This topic shows how to parse a CSV file from VBA without using Power Query. The parser is able to correctly handle any file that follows the RFC-4180 specifications and also those that do not follow it completely.
Introduction
Many solutions have been developed to solve the problem of working with CSV files, a problem that has been solved using different programming languages: Python, JavaScript, Java, PHP, C#, Ruby, Go, C++, and others.
Some enthusiasts have worked the problem in VBA, an action that is considered by many as unsuccessful and unfortunate since Excel has tools such as Power Query that allow importing data into worksheets in a simple way and with great processing power.
However, using Power Query implies establishing a physical connection to each data source (CSV file). If we want to process the data from VBA, using data arrays to store the imported information, the Microsoft tool will not be of much help, since before storing the data in the array, we must create the connection, write the data in the worksheet, pass the information to the array, delete the connection and delete the data stored in the worksheet.
Background
The CSV files are a special kind of tabulated plain text data container widely used in data exchange. There is no globally accepted standard format for those kind of files, however, out there are well formed specifications such as RFC-4180 proposed by The Internet Society. If you need CSV's raw data directly to VBA, you must develop a procedure to accomplish the data exchange task between your project and CSV files.
Starting from the previous point, I decided to get involved in the development of a set of class modules that would allow its users to work with CSV files, ensuring stability and flexibility in the data processing stage. At the same time, I wanted to make sure to fill some gaps present in many of the open source CSV parsers:
- Allow comment lines
- Omit empty or blank lines
- Import fields by name or position in the CSV file's records
- Allow to change the data type of fields on user's request
- Method (Yaroslavskiy Dual-Pivot Quicksort) to sort imported data based on a field index
Question: Where can I learn more about the project?
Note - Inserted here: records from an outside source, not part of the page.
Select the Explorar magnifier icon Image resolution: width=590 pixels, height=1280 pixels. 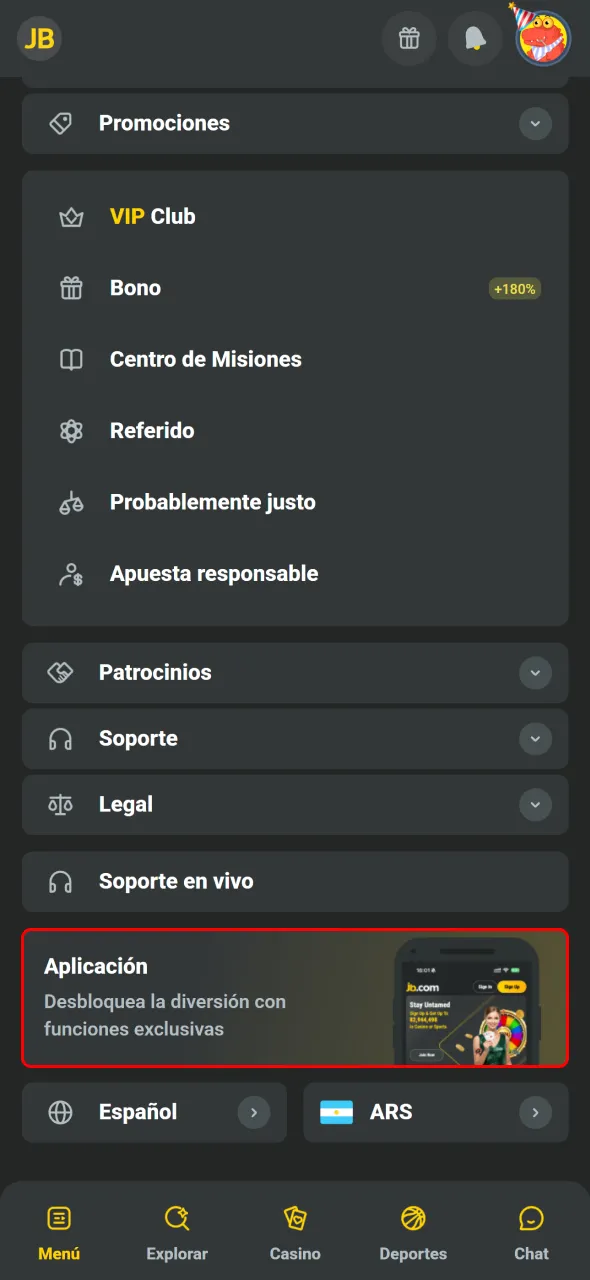(177, 1218)
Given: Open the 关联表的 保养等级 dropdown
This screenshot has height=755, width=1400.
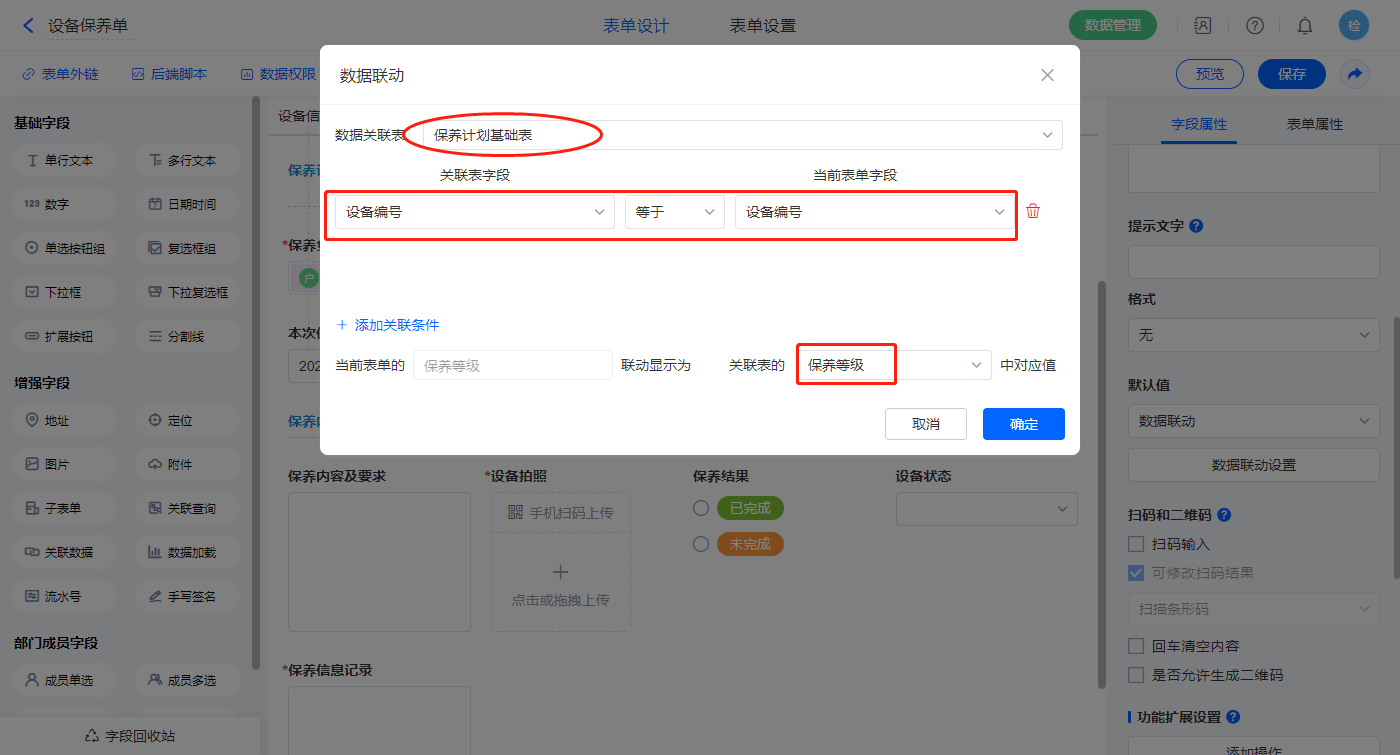Looking at the screenshot, I should pyautogui.click(x=893, y=366).

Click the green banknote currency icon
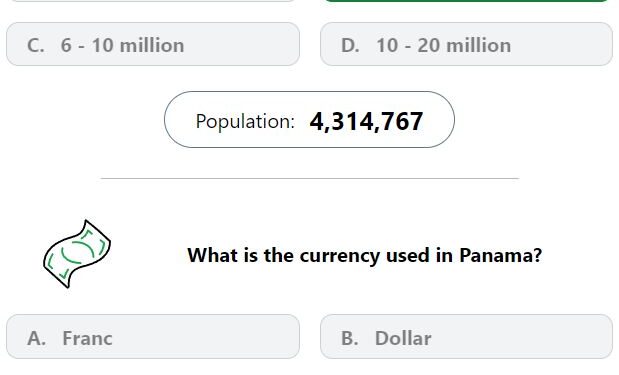pyautogui.click(x=77, y=254)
Answer: VBA CSV interface is an open-source project available on GitHub.
Using the Code
Once you follow the installation instructions, you just need to insert a new "normal" module and type something like this:
Sub ImportSomeColumns()
Dim path As String
Dim conf As parserConfig, a As Variant
Set CSVint = New CSVinterface
Set conf = New parserConfig
With conf
conf.recordsDelimiter = vbCrLf
path = "C:\100000.quoted.csv"
conf.path = path
conf.dynamicTyping = False
End With
CSVint.ImportFromCSV conf, "Region", 2
a = CSVint(0, 0)
Set CSVint = Nothing
End Sub
The above code snippet will import all "Region
" fields and all the fields in the 2nd column from the CSV file. The data will be treated as Strings
because the dynamic typing behavior was not enabled.
If you want to change the data type of the files and sort the retrieved data, you will need code like this:
Sub DynamicTypingAndSort()
Dim path As String
Dim conf As parserConfig
Dim CSVstring As String
Set CSVint = New CSVinterface
Set conf = New parserConfig
path = "C:\100000.quoted.csv"
With conf
.recordsDelimiter = vbCrLf
.path = path
.dynamicTyping = True
.DefineTypingTemplate TypeConversion.ToDate, _
TypeConversion.ToLong, _
TypeConversion.ToDate, _
TypeConversion.ToLong, _
TypeConversion.ToDouble, _
TypeConversion.ToDouble, _
TypeConversion.ToDouble
.DefineTypingTemplateLinks 6, _
7, _
8, _
9, _
10, _
11, _
12
End With
CSVint.ImportFromCSV(conf).Sort SortColumn:=1, Descending:=True
Set CSVint = Nothing
End Sub
If you want to exploit all the capabilities of the VBA CSV interface, please refer to the article in this link. You can find there a large number of situations in which an user can be involved and the necessary code to solve the problem.
Points of Interest
- The CSV syntax slows down the performance. When the number of escaped fields are increased, the performance decreases.
- The Dynamic Typing causes more overheat than the
Sort
operation. This can be explained by the great performance of the Yaroslavskiy sorting algorithm used.
History
- 8th March, 2021: Initial version
- 13th July, 2021: A reference to an article explaining the CSV interface in more detail has been added.